*TEXTAUSZUG*
Du programmierst rein in Java und gibst dem GWT-Compiler an, welche packages im "client" (also Browser) ausgeführt werden sollen. Dieser Java-Code wird dann in JavaScript "geparst".

Das ganze kannst dann auch in einem Jetty-Server laufen lassen. Also nur auf dem Server Java, auf dem Client nur ein Browser benötigt.

Ob ich jetzt helfen konnte bezweifle ich zwar, aber wie gesagt, ich wollte das nur mal erwähnen 

MfG
Daniel


----------



## Henn22 (11. Februar 2015)

Hallo zusammen,

der Thread ist zwar schon etwas älter, aber ich habe ein ähnliches Problem.
Ich möchte Vaadin für die Benutzerinteraktion, also die GUI benutzen. Im Hintergrund laufen aber teils komplizierte berechnungen (können mehrere Stunden dauern), daher ist es notwendig, dass die Anwendung eine Funktion auf dem Server ausführt.

*ZIEL DER AUFGABE*
Kopiere aus dem Forumsauszug oben den Abschnitt zwischen „Das ganze kannst“ und „(11. Februar 2015)“, beide Stellen eingeschlossen, wortgetreu.

*GEGEBENE AUFLISTUNG*
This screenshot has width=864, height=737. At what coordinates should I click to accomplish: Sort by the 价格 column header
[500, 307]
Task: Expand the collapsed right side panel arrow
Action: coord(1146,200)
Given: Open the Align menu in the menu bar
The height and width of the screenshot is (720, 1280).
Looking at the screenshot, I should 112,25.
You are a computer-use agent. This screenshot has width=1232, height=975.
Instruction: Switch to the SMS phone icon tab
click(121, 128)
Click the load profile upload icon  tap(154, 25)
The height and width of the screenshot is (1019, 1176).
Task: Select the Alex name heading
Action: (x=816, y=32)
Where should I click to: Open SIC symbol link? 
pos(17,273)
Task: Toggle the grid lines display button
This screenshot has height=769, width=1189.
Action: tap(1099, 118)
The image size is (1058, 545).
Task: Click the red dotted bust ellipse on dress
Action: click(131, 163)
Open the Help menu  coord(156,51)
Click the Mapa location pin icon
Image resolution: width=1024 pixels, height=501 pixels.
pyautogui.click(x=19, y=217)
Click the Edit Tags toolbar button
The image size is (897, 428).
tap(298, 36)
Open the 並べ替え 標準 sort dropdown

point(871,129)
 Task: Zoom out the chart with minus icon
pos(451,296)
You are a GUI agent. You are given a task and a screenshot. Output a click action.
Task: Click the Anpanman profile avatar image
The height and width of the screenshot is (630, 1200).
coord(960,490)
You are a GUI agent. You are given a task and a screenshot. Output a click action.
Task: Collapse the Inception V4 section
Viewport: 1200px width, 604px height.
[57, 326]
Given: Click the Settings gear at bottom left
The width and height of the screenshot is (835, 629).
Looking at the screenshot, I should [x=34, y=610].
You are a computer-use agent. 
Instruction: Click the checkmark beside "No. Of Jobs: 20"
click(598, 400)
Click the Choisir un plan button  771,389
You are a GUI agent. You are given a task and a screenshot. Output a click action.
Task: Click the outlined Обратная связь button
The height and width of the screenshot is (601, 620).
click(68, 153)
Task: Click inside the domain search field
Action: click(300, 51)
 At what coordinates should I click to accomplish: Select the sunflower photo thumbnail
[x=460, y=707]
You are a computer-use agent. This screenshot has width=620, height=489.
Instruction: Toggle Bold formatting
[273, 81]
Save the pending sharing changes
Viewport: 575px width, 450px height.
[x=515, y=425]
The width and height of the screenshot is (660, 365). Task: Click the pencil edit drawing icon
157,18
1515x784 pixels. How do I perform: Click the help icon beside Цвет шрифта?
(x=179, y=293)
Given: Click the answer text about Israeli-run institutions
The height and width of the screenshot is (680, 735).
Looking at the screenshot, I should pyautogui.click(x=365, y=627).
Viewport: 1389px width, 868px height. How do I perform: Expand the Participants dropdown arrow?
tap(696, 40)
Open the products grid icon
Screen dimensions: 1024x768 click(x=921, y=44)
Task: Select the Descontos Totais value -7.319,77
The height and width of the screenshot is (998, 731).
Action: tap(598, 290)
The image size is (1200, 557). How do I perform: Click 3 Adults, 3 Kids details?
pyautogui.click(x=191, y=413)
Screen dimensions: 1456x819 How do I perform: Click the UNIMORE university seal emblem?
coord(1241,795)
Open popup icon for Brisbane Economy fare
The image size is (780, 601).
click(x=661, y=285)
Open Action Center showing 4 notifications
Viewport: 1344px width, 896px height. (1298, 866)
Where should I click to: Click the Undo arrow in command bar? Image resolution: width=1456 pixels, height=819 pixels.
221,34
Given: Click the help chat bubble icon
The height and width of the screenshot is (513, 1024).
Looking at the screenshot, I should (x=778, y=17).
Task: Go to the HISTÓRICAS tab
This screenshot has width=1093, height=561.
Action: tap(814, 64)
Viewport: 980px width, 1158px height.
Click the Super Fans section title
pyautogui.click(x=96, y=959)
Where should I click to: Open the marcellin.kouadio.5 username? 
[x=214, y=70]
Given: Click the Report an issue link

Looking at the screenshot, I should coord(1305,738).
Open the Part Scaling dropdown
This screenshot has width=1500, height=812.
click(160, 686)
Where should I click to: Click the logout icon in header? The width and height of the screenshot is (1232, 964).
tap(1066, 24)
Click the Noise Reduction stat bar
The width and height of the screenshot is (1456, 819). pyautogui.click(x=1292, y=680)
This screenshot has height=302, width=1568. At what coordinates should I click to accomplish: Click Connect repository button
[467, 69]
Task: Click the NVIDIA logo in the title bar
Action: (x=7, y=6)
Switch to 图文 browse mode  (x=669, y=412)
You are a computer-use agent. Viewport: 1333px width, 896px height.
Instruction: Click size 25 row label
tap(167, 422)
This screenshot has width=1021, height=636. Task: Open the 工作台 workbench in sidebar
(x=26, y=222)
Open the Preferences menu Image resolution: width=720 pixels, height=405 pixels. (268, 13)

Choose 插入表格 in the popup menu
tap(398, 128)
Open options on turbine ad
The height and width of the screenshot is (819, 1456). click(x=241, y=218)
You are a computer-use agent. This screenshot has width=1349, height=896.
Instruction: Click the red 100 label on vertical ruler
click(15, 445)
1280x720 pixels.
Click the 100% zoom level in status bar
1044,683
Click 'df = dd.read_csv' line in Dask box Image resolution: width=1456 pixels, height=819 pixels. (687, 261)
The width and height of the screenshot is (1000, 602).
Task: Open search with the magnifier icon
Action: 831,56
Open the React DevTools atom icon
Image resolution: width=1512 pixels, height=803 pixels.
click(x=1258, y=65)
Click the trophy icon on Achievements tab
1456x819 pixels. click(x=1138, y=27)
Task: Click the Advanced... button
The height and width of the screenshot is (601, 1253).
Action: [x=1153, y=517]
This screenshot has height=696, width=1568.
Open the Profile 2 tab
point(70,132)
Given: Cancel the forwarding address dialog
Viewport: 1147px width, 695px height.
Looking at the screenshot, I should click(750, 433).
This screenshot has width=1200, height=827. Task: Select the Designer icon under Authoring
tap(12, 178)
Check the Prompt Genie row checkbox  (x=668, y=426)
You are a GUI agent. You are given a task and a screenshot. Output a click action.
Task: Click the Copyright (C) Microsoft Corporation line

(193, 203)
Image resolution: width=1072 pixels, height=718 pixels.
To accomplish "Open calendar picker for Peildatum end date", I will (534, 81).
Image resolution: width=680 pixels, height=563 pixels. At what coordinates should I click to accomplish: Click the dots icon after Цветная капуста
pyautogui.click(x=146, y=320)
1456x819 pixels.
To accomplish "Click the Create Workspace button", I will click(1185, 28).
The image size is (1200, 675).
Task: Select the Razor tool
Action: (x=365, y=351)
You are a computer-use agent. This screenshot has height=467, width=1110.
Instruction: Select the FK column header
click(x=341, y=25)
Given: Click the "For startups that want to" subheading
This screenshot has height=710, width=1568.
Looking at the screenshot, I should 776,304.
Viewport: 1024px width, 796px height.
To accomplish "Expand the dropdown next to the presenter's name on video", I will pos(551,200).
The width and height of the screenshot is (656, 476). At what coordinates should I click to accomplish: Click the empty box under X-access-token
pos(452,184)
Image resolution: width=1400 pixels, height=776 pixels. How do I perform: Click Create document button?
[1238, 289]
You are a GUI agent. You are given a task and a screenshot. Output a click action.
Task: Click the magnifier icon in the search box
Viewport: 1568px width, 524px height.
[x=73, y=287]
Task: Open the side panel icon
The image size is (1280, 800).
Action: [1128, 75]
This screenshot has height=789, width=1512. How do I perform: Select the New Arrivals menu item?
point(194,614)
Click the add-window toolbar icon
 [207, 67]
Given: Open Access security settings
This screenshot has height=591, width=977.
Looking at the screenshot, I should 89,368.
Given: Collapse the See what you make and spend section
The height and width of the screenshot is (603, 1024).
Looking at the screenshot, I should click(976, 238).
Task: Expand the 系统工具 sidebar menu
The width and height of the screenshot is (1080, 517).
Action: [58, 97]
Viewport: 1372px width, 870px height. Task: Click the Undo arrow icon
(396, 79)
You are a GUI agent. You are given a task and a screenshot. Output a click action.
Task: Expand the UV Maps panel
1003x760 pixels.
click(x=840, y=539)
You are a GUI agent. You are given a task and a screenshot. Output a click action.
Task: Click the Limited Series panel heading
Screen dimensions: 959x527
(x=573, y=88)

*ANTWORT ZUR AUFGABE*
Das ganze kannst dann auch in einem Jetty-Server laufen lassen. Also nur auf dem Server Java, auf dem Client nur ein Browser benötigt.

Ob ich jetzt helfen konnte bezweifle ich zwar, aber wie gesagt, ich wollte das nur mal erwähnen 

MfG
Daniel


----------



## Henn22 (11. Februar 2015)